The entire process on this photo probably only took 5 minutes. Most photos only take minute or two to process. Sometimes I’ll spend as long as an hour working a shot. Many of the software packages allow you to batch process. That is, get the settings the way you want them for one photo, then apply them all photos in a folder or rating group. What’s a rating group? I can rate photos with stars, from 1 – 5 and filter by the rating so that I only see the one I want to work on first (5 stars for example), and even delete the ones I give only 1 star to. Another feature becoming common is the ability to customize the interface.
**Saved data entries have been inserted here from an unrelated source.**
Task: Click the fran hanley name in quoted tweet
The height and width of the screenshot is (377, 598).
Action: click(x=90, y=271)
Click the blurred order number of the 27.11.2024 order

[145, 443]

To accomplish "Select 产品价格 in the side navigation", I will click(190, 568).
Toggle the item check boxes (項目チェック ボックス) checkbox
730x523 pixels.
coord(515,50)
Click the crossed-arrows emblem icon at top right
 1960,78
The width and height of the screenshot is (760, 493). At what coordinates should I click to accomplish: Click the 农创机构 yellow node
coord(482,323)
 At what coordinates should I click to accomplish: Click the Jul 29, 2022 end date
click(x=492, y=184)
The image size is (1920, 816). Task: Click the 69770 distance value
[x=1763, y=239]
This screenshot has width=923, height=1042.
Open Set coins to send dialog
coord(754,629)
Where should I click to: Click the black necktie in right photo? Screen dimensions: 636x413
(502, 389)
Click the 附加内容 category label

You can usually display only the tools used the most and change the layout of the components to suit your workflow.

Conclusion

So now you know how easy this really is. At first it may seem a bit overwhelming and even time consuming. After you’ve done a few you’ll find that it can actually be faster than traditionally processing a .jpg off of the camera. You will most certainly see how powerful using RAW is and how much more control you have over the photo. To get started I recommend that you shoot in RAW & JPG if your camera allows it. That way you’ll still get what you expect from the .jpg file and you can start to experiment with the RAW files. Keep in mind that the old saying is true, “garbage in, garbage out”. While RAW offers additional control and creative options, it is not a replacement for getting the best shot possible in camera. I personally shoot only in RAW now. You may find after experimenting that RAW isn’t for you. That’s OK. There’s nothing wrong or unprofessional about shooting .jpgs. Many pros shoot only in .jpg. There are also some circumstances where shooting a .jpg is more practical. An example might be a family gathering in which you want to give a print or two to family members as they are leaving. So I think you have enough knowledge now to try a RAW file. What are you waiting for?